Stable, predictable businesses

Opportunity stage

Weight each open deal by stage probability

Most B2B SaaS teams

Weighted pipeline

Multiply deal value × win rate × stage factor

Teams with clean CRM data

Top-down

Set the target, divide across reps

Board-driven planning

AI / ML-based

Models trained on historical close patterns

Mature data orgs with volume

Most teams blend two or three—an opportunity-stage forecast for the bottom-up view, a historical model for the sanity check.

Sales Forecasting vs. Pipeline Management

These two get conflated constantly. They are different jobs. Pipeline management is about the present—what does each rep do today to unstick a deal? Forecasting is about the future—how much will land by the end of the quarter? You can't have an accurate forecast without disciplined pipeline management, but the two answer different questions.

Why Forecasts Are Almost Always Wrong

Even good teams miss forecast by 10-20%. The usual suspects:

  • Sandbagging. Reps under-commit so they can over-deliver and protect their commission.

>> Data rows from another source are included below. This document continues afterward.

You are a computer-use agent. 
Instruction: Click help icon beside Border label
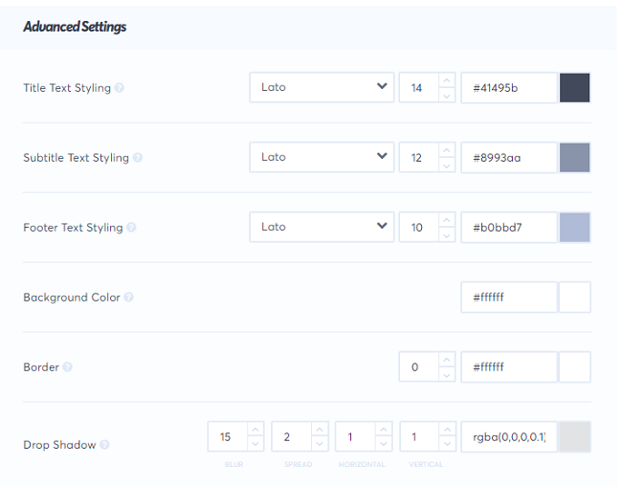[67, 367]
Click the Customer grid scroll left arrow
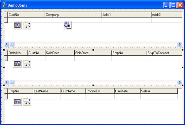Screen dimensions: 185x125 [x=7, y=44]
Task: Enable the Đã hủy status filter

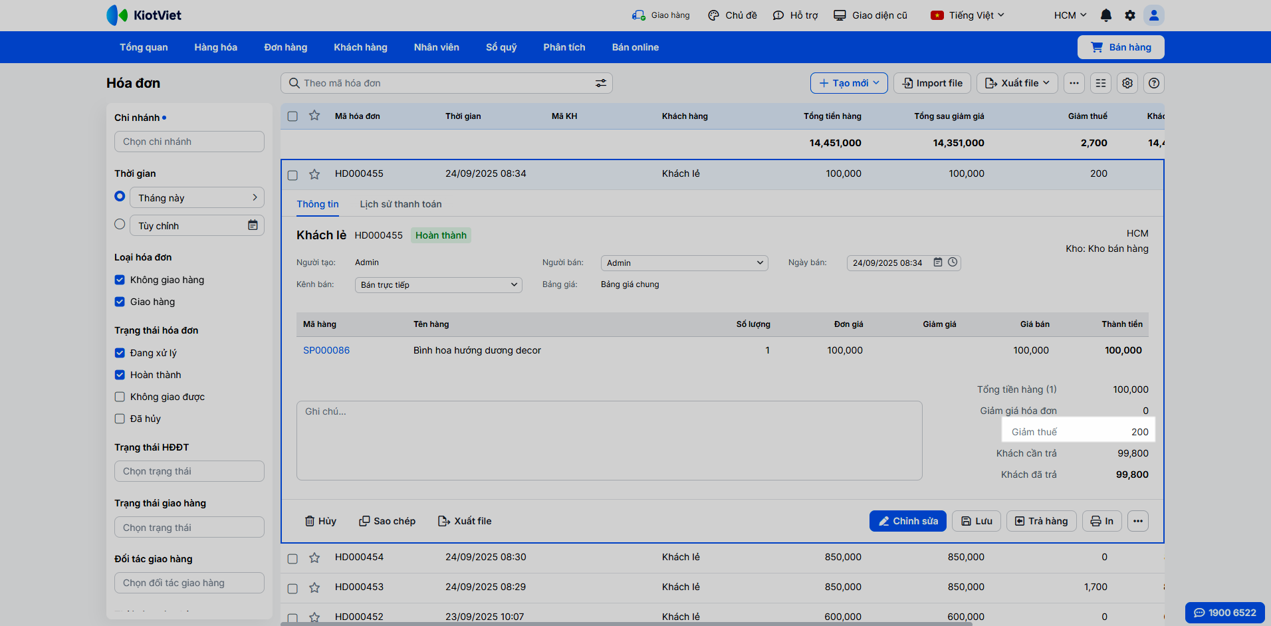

  • Hockey-stick optimism. Pipeline magically swells in week 12 of the quarter; reality rarely follows.

  • Stale CRM data. Deals sit in the wrong stage for weeks; the forecast is modeling fiction.

  • One-off deals. A whale closing in Q1 distorts every comparison going forward.

The fix is less about smarter models and more about cleaner inputs—real-time data, enforced stage criteria, and honest deal reviews.